No necesito decir que desde que tal pensé, me interesaron vivamente las otras dos mancebas que imaginaba tiernas, blancas y graciosas, verdaderas flores de serrallo. Por mi desgracia, yo no podría ofrecerles mi protección, ni aun siquiera verlas, pues el lance de aquella tarde apretaría más el encierro y sujeción de las pobres muchachas. Temblando estaba yo de que El Nasiry se diese por enterado de mi intento de subir al harem. Ya tenía yo preparada mi disculpa razonable: «Pensé que ardía la casa... ¿Cómo no acudir a sofocar el incendio?...». Pero mis temores se disiparon aquella noche frente al amo, que nada me dijo, señal de que no le habían contado el lance. Esto me alentó en mis románticos ensueños. Por la noche me escarbaban el corazón no sé qué punzaditas que traduje en esperanzas, y éstas se aproximaron enormemente a la realidad en la tarde siguiente, cuando, hallándome en mis soledades del patio, vi que por los huecos de la celosía asomaban tres blancos dedos, a punto que rasgaba los aires un siseo dulcísimo, como caricias que en mi oído hiciera la voz de los ángeles... La sorpresa y emoción me dejaron inmóvil y mudo.
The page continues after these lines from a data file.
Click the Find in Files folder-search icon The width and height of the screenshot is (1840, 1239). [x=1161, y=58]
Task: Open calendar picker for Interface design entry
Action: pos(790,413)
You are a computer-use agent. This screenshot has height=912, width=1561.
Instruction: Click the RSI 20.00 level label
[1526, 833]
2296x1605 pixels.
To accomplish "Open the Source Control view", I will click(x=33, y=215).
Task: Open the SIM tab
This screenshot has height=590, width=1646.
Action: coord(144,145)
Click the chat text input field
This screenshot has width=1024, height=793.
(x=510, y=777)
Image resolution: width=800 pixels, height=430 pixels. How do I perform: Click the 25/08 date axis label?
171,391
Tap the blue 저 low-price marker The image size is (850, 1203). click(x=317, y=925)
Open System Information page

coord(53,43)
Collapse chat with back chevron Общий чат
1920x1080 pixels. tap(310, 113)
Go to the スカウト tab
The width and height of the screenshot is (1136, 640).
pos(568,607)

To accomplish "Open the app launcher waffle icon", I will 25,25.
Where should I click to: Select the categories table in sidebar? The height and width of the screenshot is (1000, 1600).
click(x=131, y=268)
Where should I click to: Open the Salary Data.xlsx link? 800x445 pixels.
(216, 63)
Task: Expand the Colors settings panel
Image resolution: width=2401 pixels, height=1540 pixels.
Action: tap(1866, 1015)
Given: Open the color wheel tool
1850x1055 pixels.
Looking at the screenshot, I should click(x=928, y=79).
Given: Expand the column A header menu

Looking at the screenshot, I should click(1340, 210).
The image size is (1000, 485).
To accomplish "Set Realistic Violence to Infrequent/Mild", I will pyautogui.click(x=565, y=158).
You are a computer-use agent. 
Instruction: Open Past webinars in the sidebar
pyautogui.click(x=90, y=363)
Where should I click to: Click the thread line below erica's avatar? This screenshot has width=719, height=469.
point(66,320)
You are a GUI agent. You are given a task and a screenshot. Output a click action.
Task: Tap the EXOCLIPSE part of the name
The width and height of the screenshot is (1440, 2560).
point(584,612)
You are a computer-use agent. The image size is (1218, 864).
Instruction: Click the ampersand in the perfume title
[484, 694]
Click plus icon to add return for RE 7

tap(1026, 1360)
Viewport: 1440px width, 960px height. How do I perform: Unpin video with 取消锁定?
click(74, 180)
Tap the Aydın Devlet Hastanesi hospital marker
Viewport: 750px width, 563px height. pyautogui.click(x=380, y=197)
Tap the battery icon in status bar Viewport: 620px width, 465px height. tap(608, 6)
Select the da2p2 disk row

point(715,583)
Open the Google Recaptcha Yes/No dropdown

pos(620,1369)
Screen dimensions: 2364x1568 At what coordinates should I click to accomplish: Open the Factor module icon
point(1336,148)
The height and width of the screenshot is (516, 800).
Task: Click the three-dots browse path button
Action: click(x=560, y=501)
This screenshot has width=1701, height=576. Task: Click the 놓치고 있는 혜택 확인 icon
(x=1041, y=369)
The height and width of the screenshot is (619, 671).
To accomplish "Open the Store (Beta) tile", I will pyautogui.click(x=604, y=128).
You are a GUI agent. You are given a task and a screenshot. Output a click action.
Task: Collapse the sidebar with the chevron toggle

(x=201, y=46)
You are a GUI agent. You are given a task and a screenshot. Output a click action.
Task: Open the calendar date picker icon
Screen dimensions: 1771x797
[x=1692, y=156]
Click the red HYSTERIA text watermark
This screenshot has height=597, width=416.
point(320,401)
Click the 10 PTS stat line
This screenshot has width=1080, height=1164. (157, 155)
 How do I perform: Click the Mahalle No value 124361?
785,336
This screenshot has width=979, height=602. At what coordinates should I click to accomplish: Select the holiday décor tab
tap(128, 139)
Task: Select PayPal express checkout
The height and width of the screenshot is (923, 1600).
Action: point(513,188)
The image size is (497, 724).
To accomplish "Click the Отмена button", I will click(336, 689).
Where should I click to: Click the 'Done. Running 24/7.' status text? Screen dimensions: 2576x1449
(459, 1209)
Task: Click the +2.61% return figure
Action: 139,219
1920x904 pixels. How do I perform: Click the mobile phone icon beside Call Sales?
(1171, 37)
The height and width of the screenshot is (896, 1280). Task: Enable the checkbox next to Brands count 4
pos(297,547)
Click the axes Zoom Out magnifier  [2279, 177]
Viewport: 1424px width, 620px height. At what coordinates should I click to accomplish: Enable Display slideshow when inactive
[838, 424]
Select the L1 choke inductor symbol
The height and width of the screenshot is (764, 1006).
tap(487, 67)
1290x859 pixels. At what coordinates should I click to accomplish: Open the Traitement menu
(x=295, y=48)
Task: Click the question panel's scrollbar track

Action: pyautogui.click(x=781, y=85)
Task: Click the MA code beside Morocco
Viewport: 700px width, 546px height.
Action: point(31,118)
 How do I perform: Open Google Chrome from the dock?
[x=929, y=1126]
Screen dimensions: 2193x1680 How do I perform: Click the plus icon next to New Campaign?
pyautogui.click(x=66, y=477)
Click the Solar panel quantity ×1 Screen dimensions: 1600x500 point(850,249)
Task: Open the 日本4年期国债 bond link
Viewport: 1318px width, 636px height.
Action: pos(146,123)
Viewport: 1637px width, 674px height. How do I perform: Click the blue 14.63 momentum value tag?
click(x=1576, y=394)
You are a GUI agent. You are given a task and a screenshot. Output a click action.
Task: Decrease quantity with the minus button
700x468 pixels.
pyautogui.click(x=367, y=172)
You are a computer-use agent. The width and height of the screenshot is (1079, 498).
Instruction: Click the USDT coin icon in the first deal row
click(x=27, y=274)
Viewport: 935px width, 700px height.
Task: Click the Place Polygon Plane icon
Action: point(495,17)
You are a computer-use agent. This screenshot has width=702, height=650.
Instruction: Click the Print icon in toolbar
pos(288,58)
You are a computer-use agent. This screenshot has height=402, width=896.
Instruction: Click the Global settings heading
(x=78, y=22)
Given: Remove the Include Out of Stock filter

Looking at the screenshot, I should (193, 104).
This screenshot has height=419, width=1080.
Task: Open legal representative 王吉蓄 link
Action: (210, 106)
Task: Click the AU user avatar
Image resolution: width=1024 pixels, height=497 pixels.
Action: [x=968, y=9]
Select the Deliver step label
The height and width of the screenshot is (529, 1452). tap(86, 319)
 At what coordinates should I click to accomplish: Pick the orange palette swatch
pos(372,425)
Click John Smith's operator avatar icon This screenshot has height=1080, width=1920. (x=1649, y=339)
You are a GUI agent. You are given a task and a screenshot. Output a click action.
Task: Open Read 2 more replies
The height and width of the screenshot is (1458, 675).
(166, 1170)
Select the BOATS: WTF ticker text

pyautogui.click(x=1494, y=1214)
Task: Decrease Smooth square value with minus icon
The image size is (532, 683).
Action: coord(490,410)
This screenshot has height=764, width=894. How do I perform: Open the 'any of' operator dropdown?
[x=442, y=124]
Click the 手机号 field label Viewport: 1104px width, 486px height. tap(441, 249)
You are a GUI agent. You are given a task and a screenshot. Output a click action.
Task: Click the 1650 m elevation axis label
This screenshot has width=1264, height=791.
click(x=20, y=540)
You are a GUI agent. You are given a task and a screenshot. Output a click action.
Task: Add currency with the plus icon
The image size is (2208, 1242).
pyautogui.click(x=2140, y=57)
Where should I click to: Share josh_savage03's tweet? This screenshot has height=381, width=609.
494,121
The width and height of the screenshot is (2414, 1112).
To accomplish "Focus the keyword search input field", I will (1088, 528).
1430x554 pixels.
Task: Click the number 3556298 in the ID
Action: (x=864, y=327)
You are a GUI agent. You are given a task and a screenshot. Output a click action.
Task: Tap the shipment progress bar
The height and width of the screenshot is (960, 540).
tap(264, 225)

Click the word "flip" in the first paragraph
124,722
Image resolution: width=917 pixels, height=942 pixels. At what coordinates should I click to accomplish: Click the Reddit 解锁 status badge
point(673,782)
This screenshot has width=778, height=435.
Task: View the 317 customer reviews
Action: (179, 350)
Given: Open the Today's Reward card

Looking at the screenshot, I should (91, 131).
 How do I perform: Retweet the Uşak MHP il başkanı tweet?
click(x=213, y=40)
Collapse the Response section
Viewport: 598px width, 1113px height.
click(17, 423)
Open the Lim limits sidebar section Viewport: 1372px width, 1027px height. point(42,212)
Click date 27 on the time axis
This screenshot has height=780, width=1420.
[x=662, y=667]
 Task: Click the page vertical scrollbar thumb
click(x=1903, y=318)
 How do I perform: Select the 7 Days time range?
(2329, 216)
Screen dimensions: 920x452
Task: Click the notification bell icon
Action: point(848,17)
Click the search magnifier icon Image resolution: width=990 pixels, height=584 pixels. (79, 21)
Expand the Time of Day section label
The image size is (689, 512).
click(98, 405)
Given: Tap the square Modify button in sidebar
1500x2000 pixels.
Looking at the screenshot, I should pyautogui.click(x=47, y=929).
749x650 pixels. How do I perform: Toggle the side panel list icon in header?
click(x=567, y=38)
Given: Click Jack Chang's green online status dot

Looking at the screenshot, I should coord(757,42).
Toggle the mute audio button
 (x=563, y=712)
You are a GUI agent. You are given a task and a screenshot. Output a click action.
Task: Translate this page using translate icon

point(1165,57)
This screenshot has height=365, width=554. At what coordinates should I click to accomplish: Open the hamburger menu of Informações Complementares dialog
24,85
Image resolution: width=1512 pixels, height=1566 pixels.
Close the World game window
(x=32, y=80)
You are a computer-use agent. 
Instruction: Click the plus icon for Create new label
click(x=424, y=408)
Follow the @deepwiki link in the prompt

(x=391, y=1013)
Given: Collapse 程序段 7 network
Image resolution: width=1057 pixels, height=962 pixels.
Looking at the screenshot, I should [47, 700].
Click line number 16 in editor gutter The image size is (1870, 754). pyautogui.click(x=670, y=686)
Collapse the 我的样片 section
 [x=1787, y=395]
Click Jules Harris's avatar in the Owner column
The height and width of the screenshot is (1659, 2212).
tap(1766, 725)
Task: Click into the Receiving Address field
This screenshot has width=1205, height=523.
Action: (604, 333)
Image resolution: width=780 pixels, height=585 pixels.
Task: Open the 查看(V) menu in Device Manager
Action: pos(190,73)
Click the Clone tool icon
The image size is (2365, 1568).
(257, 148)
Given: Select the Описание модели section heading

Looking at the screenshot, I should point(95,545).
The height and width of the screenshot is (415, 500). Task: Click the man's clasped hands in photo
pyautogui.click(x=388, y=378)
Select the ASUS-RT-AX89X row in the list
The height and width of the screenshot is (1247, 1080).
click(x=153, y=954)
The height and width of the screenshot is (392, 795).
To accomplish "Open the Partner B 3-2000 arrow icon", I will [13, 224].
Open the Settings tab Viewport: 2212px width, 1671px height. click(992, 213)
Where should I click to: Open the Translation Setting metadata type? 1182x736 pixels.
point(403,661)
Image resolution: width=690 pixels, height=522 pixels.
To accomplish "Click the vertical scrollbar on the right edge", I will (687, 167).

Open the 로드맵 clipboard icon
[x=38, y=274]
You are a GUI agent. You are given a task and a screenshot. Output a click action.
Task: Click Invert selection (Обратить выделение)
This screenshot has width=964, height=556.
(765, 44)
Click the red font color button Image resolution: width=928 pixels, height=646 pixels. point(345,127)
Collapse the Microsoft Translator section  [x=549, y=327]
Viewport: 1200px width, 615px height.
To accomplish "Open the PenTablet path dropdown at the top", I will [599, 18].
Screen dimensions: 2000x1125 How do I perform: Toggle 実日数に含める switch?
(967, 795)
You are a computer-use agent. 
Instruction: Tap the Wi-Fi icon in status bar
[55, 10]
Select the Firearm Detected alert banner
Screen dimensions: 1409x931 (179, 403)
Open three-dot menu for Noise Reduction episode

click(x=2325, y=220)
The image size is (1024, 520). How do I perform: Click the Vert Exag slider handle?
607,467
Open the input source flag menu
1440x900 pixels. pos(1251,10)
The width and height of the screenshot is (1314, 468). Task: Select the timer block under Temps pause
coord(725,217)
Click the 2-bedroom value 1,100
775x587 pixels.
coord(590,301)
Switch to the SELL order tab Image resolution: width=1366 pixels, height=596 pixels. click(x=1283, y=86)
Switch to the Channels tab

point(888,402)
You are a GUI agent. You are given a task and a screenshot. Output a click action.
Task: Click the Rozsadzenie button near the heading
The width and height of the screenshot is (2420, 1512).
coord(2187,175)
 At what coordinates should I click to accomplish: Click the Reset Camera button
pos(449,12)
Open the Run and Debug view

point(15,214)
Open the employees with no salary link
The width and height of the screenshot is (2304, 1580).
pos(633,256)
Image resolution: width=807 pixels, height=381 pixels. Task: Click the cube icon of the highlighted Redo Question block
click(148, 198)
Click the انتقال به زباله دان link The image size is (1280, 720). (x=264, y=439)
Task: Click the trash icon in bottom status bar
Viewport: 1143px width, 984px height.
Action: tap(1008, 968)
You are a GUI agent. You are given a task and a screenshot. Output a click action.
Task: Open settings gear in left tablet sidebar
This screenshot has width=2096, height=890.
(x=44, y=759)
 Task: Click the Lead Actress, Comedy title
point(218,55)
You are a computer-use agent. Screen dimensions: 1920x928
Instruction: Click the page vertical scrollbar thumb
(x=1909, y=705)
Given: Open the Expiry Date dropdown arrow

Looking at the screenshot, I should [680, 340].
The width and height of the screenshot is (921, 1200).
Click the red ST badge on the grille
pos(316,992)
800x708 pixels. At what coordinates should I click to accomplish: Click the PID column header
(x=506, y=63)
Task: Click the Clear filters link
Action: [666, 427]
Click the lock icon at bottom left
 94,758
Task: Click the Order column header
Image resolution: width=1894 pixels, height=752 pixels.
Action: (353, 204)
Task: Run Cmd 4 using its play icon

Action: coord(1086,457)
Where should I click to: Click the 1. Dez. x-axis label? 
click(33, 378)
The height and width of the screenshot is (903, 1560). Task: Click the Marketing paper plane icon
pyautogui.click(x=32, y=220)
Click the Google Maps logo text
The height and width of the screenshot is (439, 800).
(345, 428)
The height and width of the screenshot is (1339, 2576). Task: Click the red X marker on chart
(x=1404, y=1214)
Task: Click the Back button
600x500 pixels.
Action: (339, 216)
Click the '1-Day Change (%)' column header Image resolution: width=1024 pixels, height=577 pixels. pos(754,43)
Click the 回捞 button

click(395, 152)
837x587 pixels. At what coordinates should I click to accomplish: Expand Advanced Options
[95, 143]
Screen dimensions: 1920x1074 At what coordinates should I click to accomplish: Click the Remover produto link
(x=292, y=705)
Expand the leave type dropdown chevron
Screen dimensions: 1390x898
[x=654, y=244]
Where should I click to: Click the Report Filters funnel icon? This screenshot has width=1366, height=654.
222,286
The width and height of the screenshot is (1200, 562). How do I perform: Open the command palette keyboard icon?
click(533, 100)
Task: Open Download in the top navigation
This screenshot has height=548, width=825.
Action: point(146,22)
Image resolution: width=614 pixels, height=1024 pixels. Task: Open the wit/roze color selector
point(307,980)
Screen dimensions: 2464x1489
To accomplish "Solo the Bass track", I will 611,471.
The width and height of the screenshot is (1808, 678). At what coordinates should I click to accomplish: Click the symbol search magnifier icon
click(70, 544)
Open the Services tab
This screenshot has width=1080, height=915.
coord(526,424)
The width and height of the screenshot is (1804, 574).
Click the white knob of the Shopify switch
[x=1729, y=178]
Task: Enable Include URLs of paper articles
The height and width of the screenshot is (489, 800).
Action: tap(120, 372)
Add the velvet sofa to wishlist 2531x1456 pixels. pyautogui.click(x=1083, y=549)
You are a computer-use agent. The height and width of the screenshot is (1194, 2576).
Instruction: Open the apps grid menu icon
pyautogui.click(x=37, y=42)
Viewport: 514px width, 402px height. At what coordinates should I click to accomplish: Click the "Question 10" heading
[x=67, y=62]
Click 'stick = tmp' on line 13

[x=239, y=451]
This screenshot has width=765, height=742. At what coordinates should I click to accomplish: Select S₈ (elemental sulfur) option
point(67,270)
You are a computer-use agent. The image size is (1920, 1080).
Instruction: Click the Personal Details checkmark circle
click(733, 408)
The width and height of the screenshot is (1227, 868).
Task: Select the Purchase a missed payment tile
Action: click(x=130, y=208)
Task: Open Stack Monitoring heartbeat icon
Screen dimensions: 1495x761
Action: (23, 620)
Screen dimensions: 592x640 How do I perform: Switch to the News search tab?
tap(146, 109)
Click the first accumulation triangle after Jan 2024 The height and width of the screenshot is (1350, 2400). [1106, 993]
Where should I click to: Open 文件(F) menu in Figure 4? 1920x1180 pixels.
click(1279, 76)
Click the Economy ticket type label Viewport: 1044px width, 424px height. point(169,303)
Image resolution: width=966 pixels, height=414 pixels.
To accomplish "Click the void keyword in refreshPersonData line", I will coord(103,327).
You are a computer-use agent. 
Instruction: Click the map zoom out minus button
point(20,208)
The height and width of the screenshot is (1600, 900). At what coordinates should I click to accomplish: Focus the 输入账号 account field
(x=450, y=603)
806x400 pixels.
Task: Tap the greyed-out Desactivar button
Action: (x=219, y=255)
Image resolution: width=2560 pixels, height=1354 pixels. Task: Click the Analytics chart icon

No eran blancos, como he dicho, sino amarillos, los dedos que en la celosía me hablaban un lenguaje enloquecedor; la natural blancura desaparece bajo el tinte que se dan las moras en manos y pies con una hierba llamada el henna... Púseme bajo la celosía, esperando alguna voz que me aclarase el obscuro lenguaje de los amarillos dedos, y vi que éstos se doblaban en la dirección de la puerta de la escalerilla. Corrí hacia la puerta... tuve buen cuidado de no dar golpes en ella ni hacer el menor ruido, pues lo que hubiera de pasar, forzosamente requería silencio absoluto. Apliqué mi oído a la cerradura y a las maderas; esperé largo rato. Ligera sacudida estremeció la puerta... luego sentí... no diré una voz, sino aliento que por el agujero de la llave salía gozoso en busca de mis oídos. No sentí lo que aquel aliento decía. Con audacia donjuanesca me lancé a iniciar el coloquio de intrigante amor: «¿Eres tú, hermosa Quentza?» pregunté con susurro. Y de dentro vino como un suspiro la respuesta: «No: soy Erhimo».